If so, the question “What is Asian publishing?” or “What is Asian independent publishing?” may itself be misguided from the beginning. The important task is not to define a fixed entity, but to ask from where, and in what way, a critical position might be established against the institutional, economic, and cultural centralities that shape contemporary art publishing. This does not mean that publishing in Asia automatically becomes an alternative. The moment it is fixed as an essence or model, it simply risks becoming another center.
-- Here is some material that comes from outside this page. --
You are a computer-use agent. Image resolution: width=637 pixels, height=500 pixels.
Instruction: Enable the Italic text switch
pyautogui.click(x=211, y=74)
Within this context, the wiki becomes an especially interesting tool. A wiki is inherently decentralized, without a stable center, and constantly revised and expanded. These characteristics resonate closely with the loosely connected movements of small-scale publishing scenes. At the same time, perhaps more than ever, this is a moment in which the information, knowledge, experiences, and failures we have accumulated need to be shared collectively. The wiki may offer one practical form for doing so.
During this talk, Minguhong and Lim Kyungyong will discuss the possibilities and uses of “A Wiki for Small-Scale Publishing in Asia (working title),” initiated by Lee Jaehyun. Everyone attending this event can become not only a user, but also a contributor to this platform. Through this space, we may begin to connect forms of knowledge and sensibility that are necessary, yet not easily shared.
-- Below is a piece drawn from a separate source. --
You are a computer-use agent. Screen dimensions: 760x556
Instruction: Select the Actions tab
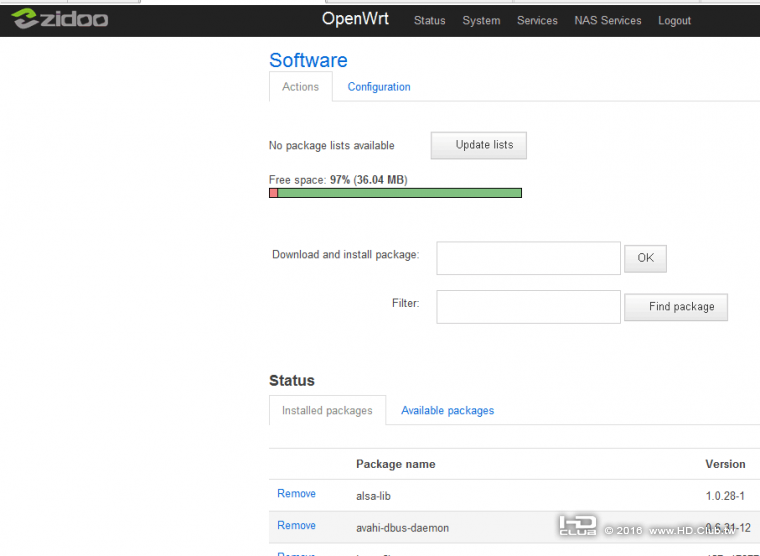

Of course, this proposal may sound somewhat idealistic. Yet this experiment cannot be divided so simply into success or failure. We warmly invite everyone to join the conversation.
Min Guhong
Min Guhong is a writer, editor, designer, programmer, educator, and the director of AG Lab in Seoul. He studied literature and linguistics at Chung-Ang University and computer programming at the School for Poetic Computation. He runs Min Guhong Manufacturing, a one-person company working across writing, publishing, design, art, and the web. He is also the creator of WikiWikiWiki, a flat-file PHP wiki engine.
Lim Kyung Yong
Lim Kyung Yong completed the specialist course in Film Theory at the Korea National University of Arts and studied Producing at the Korean Academy of Film Arts. He has worked across various cultural fields, including film festivals, media centers, publishing houses, and biennales. In 2008, he co-founded the independent publishing house Mediabus with Koo Jungyeon. Since 2010, he has been running The Book Society, a bookstore and project space, and has participated in several cultural and artistic projects as an artist or curator. These include The Most Beautiful Books in Korea 2010 (Seogyo Art Experiment Center, 2011), Life: A User’s Manual (Culture Station Seoul 284, 2012), The Xerox Project (Nam June Paik Art Center, 2015), Graphic Design, Seoul, 2005–2015 (Ilmin Museum of Art, 2016), and Artists’ Documents: Art, Typography, and Collaboration (National Museum of Modern and Contemporary Art, 2016).